Ebenfalls große Unterschiede zwischen den Bundesländern bestehen in der Wahrscheinlichkeit, mit der ein Kind als förderbedürftig eingestuft wird: In Mecklenburg-Vorpommern (10,9 Prozent) haben anteilig mehr als doppelt so viele Schüler besonderen Förderbedarf wie in Rheinland-Pfalz und Niedersachsen (4,9 Prozent).
Uneinheitlich präsentiert sich Deutschland im Ländervergleich auch bei der Bedeutung der Sonderschulen für das jeweilige Schulsystem. In Schleswig-Holstein beträgt der Anteil der Schüler, die separat unterrichtet werden, nur noch 2,7 Prozent – in Mecklenburg-Vorpommern (7,6 Prozent) ist die Wahrscheinlichkeit auf den Besuch einer getrennten Förderschule fast drei Mal so hoch.

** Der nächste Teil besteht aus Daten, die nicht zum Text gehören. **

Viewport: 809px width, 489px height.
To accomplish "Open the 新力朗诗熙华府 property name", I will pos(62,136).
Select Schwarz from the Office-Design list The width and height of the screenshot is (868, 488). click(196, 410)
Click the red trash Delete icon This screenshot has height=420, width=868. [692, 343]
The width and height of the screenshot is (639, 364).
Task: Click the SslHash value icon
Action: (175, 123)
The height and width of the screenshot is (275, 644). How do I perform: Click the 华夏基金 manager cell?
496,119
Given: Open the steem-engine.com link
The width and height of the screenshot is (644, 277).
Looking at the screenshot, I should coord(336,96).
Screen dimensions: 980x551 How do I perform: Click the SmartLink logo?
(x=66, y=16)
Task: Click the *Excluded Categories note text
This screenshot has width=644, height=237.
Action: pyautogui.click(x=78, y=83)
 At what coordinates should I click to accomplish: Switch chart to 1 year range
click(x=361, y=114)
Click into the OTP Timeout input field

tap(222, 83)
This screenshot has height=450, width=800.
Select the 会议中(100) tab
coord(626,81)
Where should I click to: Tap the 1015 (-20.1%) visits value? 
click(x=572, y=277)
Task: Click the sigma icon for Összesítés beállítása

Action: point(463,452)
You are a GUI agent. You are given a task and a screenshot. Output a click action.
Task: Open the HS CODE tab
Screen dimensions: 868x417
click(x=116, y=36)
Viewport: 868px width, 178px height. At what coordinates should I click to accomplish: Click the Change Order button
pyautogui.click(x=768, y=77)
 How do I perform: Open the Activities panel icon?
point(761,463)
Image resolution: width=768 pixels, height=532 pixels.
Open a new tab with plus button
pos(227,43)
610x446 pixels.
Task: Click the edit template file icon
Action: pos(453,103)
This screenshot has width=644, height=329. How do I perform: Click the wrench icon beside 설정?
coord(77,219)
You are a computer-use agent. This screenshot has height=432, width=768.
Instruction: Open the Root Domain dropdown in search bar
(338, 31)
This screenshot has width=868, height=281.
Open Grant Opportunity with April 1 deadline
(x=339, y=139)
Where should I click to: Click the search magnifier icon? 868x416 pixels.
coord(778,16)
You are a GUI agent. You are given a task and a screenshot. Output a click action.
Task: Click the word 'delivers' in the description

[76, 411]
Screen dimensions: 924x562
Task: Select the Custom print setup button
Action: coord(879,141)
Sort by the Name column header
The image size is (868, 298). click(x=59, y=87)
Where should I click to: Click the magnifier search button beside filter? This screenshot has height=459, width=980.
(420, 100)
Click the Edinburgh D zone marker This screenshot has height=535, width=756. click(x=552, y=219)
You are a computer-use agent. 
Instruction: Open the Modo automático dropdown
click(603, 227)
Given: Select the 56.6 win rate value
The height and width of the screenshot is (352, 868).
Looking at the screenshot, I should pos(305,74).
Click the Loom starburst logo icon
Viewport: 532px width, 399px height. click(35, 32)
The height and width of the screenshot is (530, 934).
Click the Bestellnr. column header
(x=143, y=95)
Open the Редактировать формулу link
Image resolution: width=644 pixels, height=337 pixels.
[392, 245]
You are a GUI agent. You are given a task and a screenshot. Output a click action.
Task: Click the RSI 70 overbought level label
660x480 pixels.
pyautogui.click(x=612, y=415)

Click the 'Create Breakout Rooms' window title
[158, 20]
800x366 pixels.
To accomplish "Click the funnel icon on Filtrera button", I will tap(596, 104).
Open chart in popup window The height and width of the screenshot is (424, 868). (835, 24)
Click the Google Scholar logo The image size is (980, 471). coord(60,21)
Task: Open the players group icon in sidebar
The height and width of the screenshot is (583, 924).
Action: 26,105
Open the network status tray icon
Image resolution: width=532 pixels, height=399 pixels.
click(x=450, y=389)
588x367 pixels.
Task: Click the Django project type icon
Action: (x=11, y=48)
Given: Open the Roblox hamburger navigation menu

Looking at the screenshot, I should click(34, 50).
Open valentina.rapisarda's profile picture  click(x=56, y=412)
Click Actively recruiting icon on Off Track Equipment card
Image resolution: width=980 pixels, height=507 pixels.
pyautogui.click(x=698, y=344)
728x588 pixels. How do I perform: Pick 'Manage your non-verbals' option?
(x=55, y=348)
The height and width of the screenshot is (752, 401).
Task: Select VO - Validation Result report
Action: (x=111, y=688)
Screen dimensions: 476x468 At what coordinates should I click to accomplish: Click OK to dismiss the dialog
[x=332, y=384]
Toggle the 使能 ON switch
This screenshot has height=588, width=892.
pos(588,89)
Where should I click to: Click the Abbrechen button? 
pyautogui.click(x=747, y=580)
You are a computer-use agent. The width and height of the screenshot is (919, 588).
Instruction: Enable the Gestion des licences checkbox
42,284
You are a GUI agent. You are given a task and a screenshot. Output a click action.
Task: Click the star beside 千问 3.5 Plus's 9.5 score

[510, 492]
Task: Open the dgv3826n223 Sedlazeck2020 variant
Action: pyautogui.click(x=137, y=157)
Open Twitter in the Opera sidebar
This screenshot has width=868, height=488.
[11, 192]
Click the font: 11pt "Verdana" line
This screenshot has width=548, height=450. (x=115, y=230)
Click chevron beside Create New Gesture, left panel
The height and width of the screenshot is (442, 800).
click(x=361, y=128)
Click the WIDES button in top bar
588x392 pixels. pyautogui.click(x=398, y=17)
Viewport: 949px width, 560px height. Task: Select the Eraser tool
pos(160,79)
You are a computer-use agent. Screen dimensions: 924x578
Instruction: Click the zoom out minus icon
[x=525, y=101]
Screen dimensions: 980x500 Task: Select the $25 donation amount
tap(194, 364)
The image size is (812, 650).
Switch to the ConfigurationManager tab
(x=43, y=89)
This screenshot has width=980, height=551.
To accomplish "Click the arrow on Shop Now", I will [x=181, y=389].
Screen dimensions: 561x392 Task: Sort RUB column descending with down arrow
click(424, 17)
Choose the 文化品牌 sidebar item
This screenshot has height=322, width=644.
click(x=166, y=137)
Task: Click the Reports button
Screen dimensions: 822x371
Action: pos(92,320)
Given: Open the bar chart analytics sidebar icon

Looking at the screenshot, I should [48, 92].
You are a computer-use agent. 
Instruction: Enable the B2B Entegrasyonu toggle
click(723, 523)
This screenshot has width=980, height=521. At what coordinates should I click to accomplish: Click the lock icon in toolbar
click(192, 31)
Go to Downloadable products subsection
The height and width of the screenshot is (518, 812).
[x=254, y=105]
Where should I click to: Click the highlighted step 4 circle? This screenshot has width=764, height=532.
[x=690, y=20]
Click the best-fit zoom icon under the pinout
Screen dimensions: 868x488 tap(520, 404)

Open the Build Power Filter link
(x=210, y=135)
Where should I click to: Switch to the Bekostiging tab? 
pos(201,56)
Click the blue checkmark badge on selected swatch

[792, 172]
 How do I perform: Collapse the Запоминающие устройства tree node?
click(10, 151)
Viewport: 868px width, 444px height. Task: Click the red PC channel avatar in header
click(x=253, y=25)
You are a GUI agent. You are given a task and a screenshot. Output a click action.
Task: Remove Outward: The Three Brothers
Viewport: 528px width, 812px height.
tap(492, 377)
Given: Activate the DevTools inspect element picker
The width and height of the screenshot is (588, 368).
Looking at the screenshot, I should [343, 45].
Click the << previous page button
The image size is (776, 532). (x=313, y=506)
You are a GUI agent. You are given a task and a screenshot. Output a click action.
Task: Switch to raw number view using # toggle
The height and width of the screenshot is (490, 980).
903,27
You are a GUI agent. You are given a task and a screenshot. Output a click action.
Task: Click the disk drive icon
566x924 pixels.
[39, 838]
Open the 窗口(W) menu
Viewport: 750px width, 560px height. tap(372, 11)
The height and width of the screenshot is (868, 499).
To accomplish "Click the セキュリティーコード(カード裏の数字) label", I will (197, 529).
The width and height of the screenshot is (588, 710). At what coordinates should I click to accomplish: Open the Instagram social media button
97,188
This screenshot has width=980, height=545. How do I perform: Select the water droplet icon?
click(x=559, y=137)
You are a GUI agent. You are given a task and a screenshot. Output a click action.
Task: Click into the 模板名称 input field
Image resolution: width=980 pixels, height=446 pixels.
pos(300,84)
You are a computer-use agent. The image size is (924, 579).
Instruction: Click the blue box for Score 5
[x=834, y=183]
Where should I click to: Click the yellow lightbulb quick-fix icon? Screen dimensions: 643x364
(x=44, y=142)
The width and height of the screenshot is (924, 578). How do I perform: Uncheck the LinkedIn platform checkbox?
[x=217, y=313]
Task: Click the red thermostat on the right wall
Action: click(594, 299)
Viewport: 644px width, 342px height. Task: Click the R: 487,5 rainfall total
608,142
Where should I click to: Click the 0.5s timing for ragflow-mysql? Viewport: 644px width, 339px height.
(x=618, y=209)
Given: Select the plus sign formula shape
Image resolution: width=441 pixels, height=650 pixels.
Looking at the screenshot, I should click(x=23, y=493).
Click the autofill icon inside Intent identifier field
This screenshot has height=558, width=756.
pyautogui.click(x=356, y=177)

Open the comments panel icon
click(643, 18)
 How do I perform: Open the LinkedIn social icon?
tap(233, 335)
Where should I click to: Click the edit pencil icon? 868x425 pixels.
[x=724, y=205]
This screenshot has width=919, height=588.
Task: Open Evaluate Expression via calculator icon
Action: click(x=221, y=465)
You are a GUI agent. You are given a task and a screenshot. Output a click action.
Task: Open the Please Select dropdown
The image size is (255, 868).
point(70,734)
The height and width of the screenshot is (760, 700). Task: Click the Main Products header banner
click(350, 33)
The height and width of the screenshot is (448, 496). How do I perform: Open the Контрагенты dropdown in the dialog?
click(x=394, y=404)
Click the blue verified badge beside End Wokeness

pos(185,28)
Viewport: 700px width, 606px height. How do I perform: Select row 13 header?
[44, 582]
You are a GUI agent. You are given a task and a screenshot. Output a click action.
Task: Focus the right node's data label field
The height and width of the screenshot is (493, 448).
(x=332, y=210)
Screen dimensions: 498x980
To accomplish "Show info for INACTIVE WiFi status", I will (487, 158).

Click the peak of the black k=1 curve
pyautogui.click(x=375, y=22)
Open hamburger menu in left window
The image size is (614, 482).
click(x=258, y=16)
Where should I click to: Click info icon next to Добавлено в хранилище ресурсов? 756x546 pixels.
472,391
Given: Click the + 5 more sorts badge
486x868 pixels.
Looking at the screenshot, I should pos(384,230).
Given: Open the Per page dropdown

So gibt es Länder, in denen die Bedeutung der Förderschulen stark zurückgegangen ist, allen voran Bremen. Der Anteil der Schüler, die separat unterrichtet werden, ging dort seit 2009 von 4,6 auf 2,8 Prozent zurück. Auch Thüringen hat die Exklusionsquote von 7,5 auf 5,2 Prozent erheblich gesenkt. Dies spiegelt jedoch keinen bundesweiten Trend, denn in einigen Ländern ist seit Inkrafttreten der UN-Konvention diese Quote sogar gestiegen: in Nordrhein-Westfalen (5,3 statt 5,2), Hessen (4,5 statt 4,3), im Saarland (4,4 statt 4,2) und besonders stark in Baden-Württemberg (5,0 statt 4,7 Prozent). „Dem Inklusionsgedanken läuft diese Entwicklung eigentlich zuwider“, sagte Dräger.